Es wär auch ganz gut zu wissen, wie viel ihr am Tag packen könnt. Höhenmeter und Kilometer sind ja nicht unwesentlich.

Hab mal für meinen Vater und seinen Weißbierbrüdern aus München eine Strecke fürs MTB München - Zell am See zusammen gestellt.

München - Zell am See

Die Tour ist recht human und könnte man natürlich mit Höhenmetern ein bisserl nach würzen. ;-) Kannst das File ja mal in Google Earth abfliegen.


----------



## TomG (14. März 2009)

Danke schon mal euch beiden.

Wir sind mit dem MTB unterwegs. 
Es geht noch ein bischer weiter, über den Brenner nach Navis.

Einen kleines Teilstück hab ich evtl. schon. Leggries, Sylvenstein, Schleimsattel, Pertisau. 

Dann evtl.
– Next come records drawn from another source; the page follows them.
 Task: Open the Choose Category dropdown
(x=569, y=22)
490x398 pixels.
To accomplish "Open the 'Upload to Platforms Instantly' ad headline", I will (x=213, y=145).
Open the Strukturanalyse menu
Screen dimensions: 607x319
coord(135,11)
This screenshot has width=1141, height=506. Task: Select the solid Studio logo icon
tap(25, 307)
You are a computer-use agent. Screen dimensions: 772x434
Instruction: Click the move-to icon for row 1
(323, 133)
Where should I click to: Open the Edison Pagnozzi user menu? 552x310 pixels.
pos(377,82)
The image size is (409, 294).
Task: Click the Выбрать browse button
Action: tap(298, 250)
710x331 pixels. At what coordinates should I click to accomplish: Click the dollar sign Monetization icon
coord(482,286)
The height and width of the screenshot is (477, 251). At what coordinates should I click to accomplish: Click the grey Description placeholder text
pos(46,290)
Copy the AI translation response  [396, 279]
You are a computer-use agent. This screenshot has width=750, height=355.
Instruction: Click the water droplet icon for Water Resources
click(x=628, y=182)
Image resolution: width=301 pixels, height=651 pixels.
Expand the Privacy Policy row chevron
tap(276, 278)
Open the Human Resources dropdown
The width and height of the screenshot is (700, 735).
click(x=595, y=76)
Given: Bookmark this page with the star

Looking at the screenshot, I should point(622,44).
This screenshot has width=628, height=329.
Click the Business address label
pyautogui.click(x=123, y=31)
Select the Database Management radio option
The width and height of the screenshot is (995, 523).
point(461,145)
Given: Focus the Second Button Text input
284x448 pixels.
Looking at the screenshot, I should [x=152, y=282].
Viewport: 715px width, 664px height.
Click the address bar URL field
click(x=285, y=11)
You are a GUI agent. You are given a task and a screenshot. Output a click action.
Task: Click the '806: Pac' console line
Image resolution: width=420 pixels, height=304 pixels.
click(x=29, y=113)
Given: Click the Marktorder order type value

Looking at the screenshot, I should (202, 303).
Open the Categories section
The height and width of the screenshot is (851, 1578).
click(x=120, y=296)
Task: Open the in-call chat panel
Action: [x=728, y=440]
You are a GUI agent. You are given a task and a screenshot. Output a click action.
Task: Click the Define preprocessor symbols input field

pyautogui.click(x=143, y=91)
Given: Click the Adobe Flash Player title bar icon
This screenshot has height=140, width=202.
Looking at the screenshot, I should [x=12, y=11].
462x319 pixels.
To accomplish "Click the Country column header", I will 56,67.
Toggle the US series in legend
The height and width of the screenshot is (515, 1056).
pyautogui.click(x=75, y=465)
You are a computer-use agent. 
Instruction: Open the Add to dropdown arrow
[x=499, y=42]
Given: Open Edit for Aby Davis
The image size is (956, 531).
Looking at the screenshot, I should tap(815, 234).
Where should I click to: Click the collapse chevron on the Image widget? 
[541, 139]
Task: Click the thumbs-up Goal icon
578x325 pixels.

Geiseljoch und Tuxerjoch und dann zum Brenner (wäre ein Teilstück einer Transalp aus dem Buch Traumtouren Transalp).

Gruß
Thomas


----------



## karstenr (16. März 2009)

Die Strecke Nürnberg - München fahre ich öfter mal mit dem Rad seit dem ich die Woche über in Nürnberg arbeite. Auf meiner Homepage habe ich dazu eine Streckenbeschreibung bis Eching (ca. 30km vor München) und einen Link mit sehr genauen Karten dazu. 
Wenn die Winterzeit vorbei ist werde ich die Strecke wieder in Angriff nehmen und bei annehmbaren Wetterbedingungen mit dem Rad fahren. (Fr gegen 12/13:00 start von Nürnberg und am So wieder zurück)
Kannst auch gerne mal mitkommen. 
Für die Strecke über den Brenner ist unter den Transalp - Berichten etwas zu finden. 
Gruß Karsten  www.karstenr.getyourfree.net/


----------



## dede (16. März 2009)

Wenn du ab Muc nach Lenggries willst bietet sich natürlich die Isar als direkte(re) Verbindung an. Schöner wär's m.E. allerdings ab Mü Süd über Mühltal/Leutstetten-Starnberger See-Osterseen und dann evtl. rüberqueren (vllt. sogar mit Kochel-Walchensee-Karwendel).... aber das ist meine persönliche meinung und auch ein kleiner Umweg.....


----------



## Pfadfinderin (16. März 2009)

Würd anstatt über den Schleimsattel lieber über´s Plumsjoch fahren, Schleimsattel musst bergauf sicher einiges schieben und außerdem gibt´s oben auch keine Einkehr. Plumsjoch ist rauf sehr gemütlich, oben eine Hütte mit toller Aussicht und die Abfahrt ist auch super. Schleimsattel würde eher in die andere Richtung Spaß machen, weil man da den Trail bergab hat.
Oder fährst gleich übers Lamsenjoch.

Wenn du in Eching bist nach Karstens Beschreibung, fährst du über die Felder weiter bis Garching, von dort zu Isar, dort hast du auf beiden verkehrsfreie Radwege.


----------



## tiroler1973 (16. März 2009)

Pfadfinderin schrieb:


> Plumsjoch ist rauf sehr gemütlich, oben eine Hütte mit toller Aussicht und die Abfahrt ist auch super.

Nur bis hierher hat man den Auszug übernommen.